# Actions to take
[1] In the passage on Seonangshin, what is Baeseonang believed to protect boats from?
[2] Write the next part of the passage on Seonangshin, beginning after its final sentence.

# Text excerpt
== == ==
Most Seonangshin are female; however, a few are a pair of female and male deities. In the Golmaegi Seonangdang, a Seonangdang in Gangwon Province, it is believed that two Seonangshin, a god and a goddess, reside as a family within one Seonangdang. The Seonangshins of the Golmaegi Seonangdang are also the gods of plenty.

In fishing villages, there is a deity called Baeseonang, the Seonangshin of boats. She is believed to defend the boats from sinking.

Certain records show the Malseonang, a characteristic male form of Seonangshin. The Malseonang is a war deity, with a large sword in one hand and reining a flying horse in the other. He is dressed in full armor from hear to toe, with a bow and quiver on his back and a helmet on his head. He was believed to kill Gwishin, or evil spirits, with his blade.

The Gut (ritual) dedicated to Seonangshin was done every three years; however, smaller rites were given to her annually. The Seonanggut was the second Gut in the Jeseok Bonpuli ritual (First: Bujeonggut, cleansing Gut, Second: Seonanggut, Gut of Seonang, Third: Josanggut, Ancestor Gut, Fourth: Seongjugut, Gut of Seongju, Fifth: Jishingut, Gut of Jishin, Sixth: Shijungut, Gut of Dangeum Agi, Seventh: Sanshingut, Gut of the Sanshin, Eighth: Yongwanggut, Gut of the Dragon King, Ninth: Chukwongut, Praying Gut, Tenth: Georipuli, Gut of the Gwishin)
== == ==
# Data extract
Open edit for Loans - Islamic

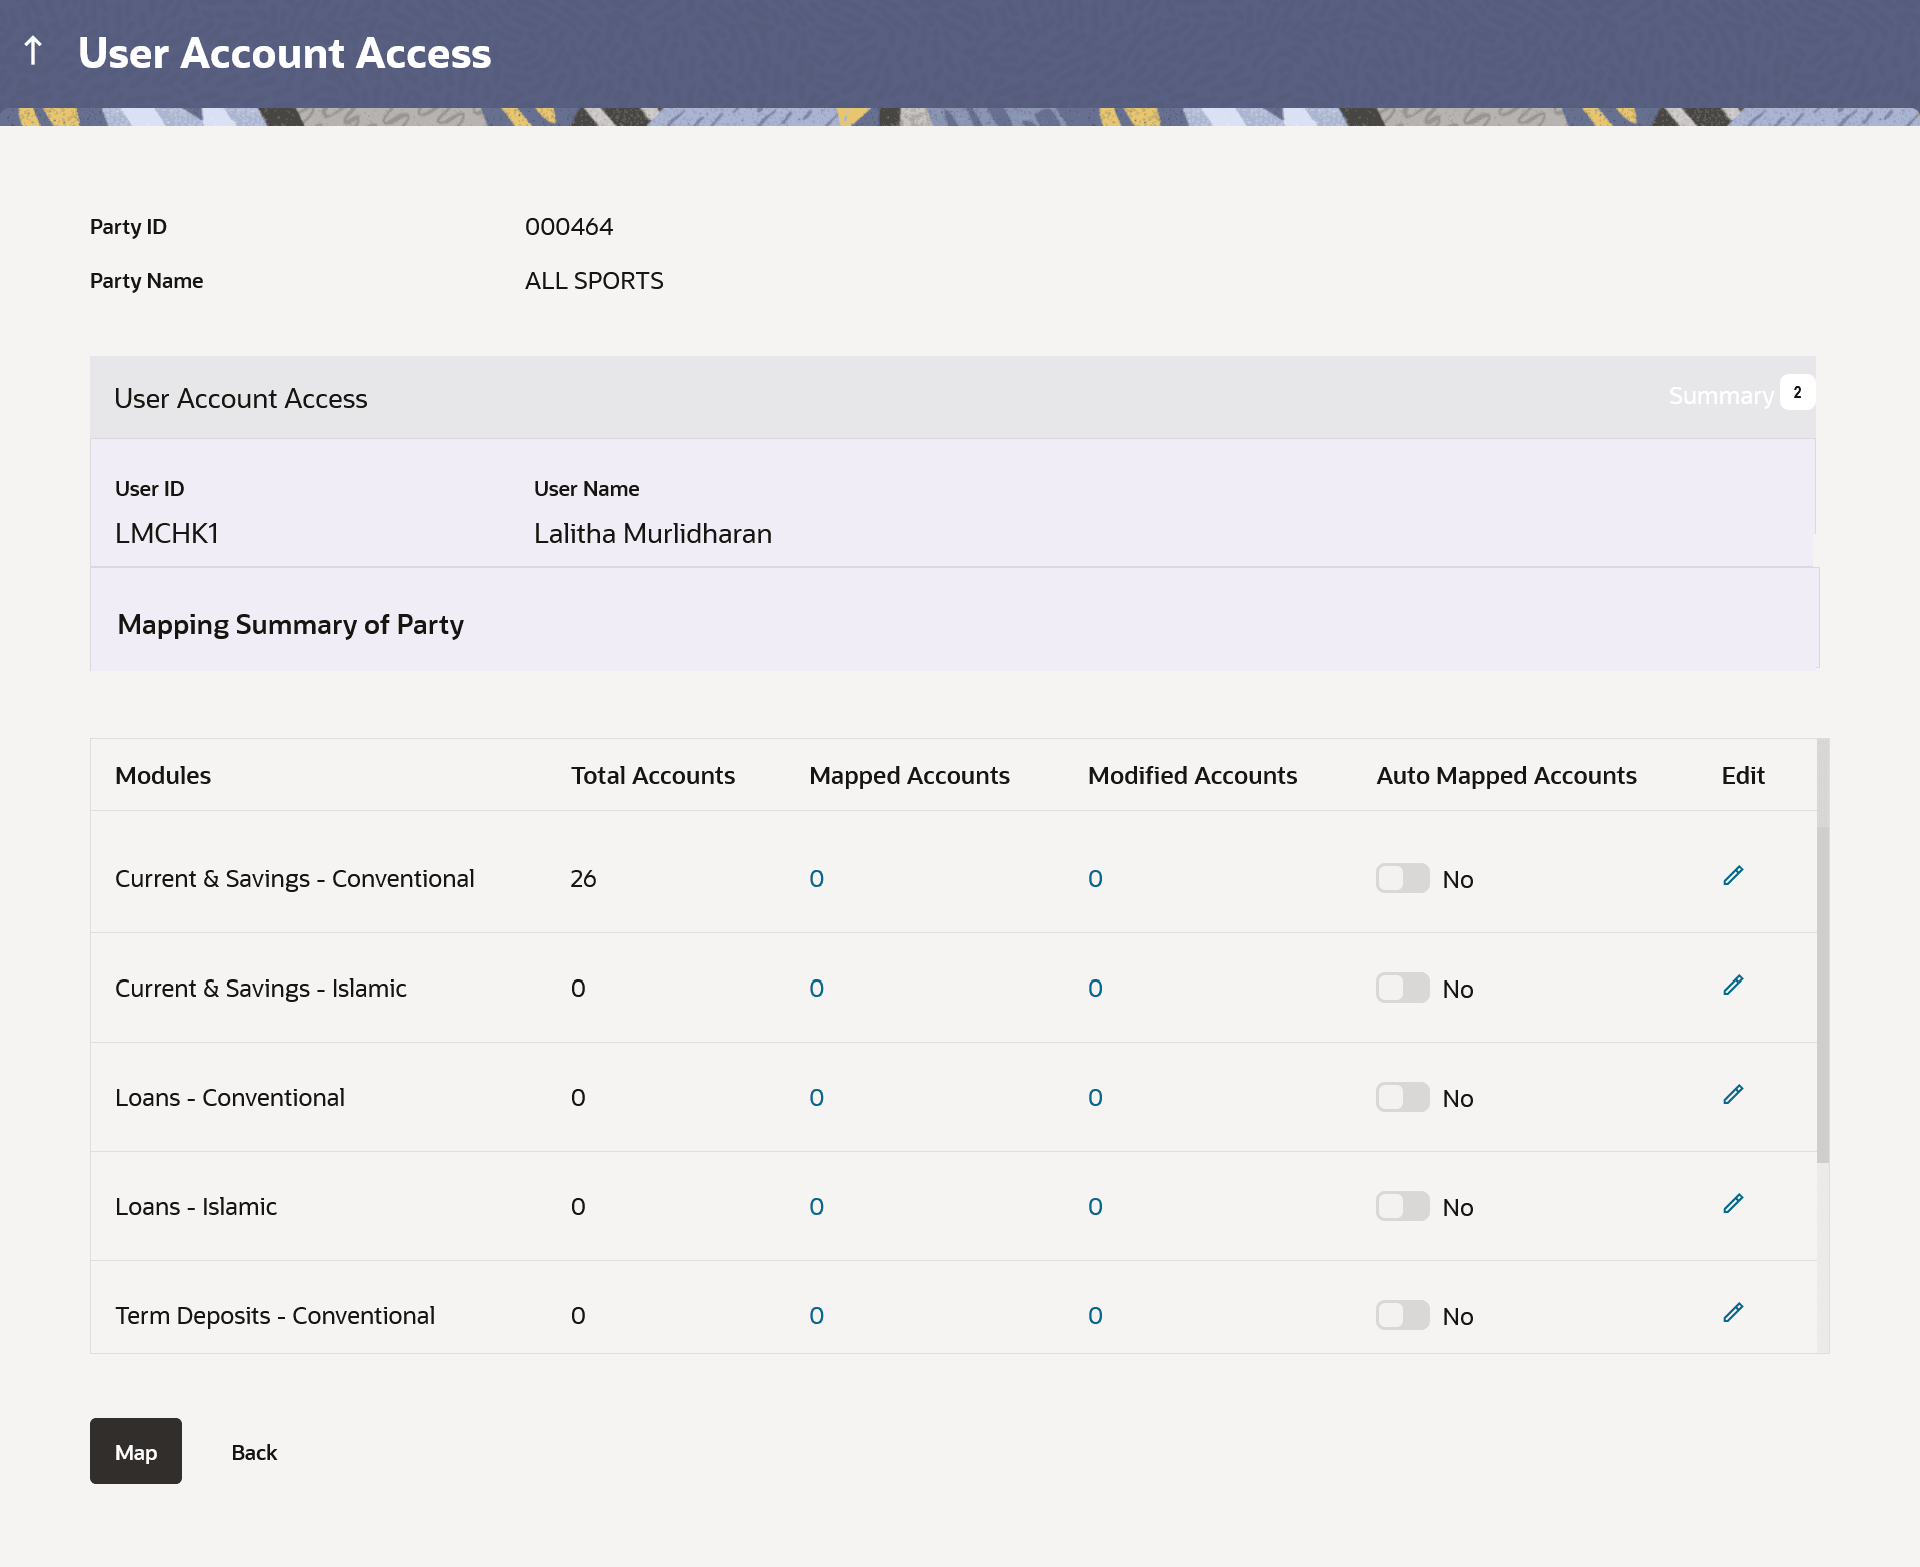tap(1733, 1204)
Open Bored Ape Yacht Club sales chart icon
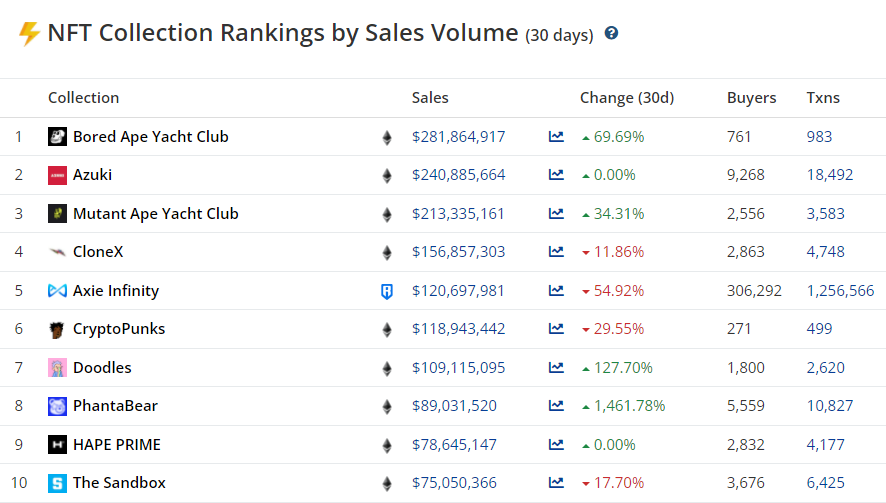Screen dimensions: 886x503 point(556,137)
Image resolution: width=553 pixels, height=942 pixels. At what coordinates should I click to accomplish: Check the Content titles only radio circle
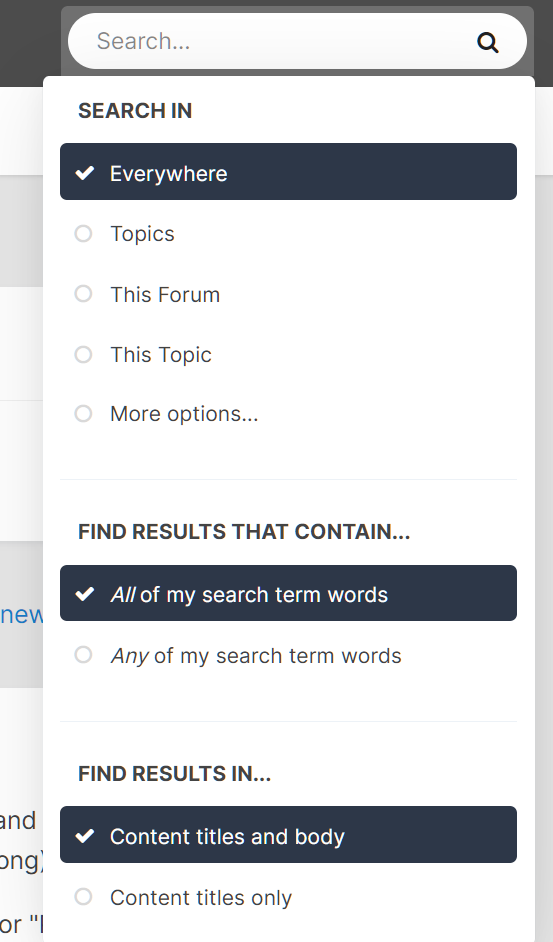[x=83, y=896]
== == ==
# Solved problems
[1] Sinking.

[2]
== In Mythology ==
According to the Seongjugut, the Seonangshin are the children of the evil Sojinhang. The patron of the house, the deity Seongjushin, made the children of Sojinhang turn into Seonangshin, who had to feed on saliva. This origin of Seonangshin shows that in Korean mythology, Seonangshin was considered to be one of the weaker deities, especially as the Seongjugut mentions that Seonangshin are 'lowly soldiers'.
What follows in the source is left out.